I have some older thomasville furniture that was a handmedown from my parents and one if the side tables has watermarks and a little damage from wet glasses. Is there anyway to find out what finish was used and a good repair method? Seems to me it would be lacquer or shellac but probably lacquer. Any way to tell?


----------



## ClintSearl (Dec 8, 2011)

It's gonna be some kind if solvent lacquer or varnish finish. If it's worth refinishing, do it right by stripping to bare wood before refinishing.


----------



## wisno (Feb 26, 2010)

You can test the finish panel with some acetone or thinner.
If the thinner resolve the finish, then the finish could be varnish, lacquer, shellac or other "solvent dry coating". But if the finish does not resolved with thinner, then it is the chemical reaction dry coating (PU or Acid Catalyzed).

You may be able to refinish without strip off your old finish if the problem is only about the film coating film.

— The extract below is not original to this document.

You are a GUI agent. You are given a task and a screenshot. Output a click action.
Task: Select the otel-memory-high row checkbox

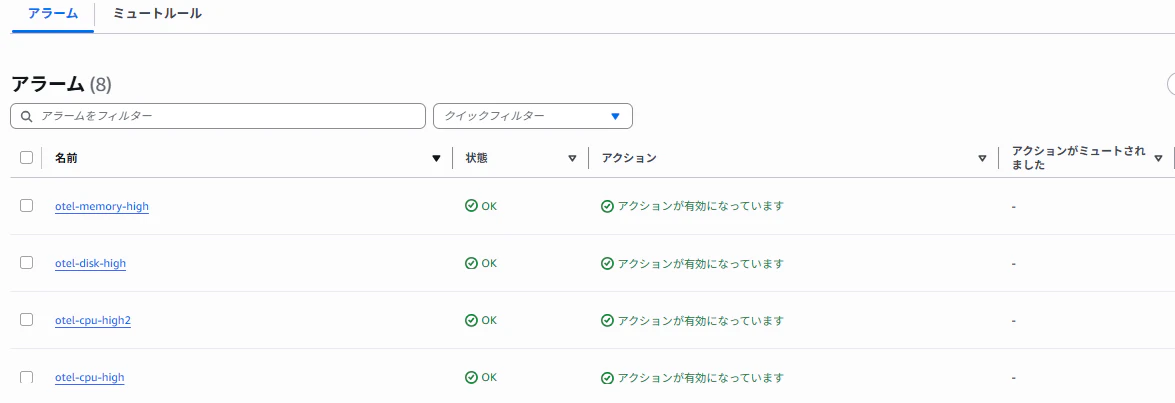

How to refinish the old finish.

Thanks

Good luck


----------



## BerBer5985 (Oct 10, 2011)

I believe it's all solid cherry stained a deeper red mahogany color from what I can tell. Instead of buying a brand new bed set or building a new set I'm thinking refinishing this set to a color she would like better and changing the hardware would be handwork but much cheaper than buying or building a new set. If it is lacquer can you strip the entire finish down using a lacquer thinner or will I need to scrape and sand the entire piece to get to raw wood?


----------



## HorizontalMike (Jun 3, 2010)

I have some older Thomasville bedroom pieces that are great (bought them new way back when I worked in a furniture store ~1980), but in fact are high quality veneer in some of the thicker components. It wouldn't hurt to double check that in fact all of what you are wanting to refinish/strip is hardwood.

FWIW in my case, only the table/dresser tops and the base are veneered composite while all of the doors, drawers, and carcase(s) are solid hardwood or hardwood-to-hardwood veneer. Just my 2-cents…


----------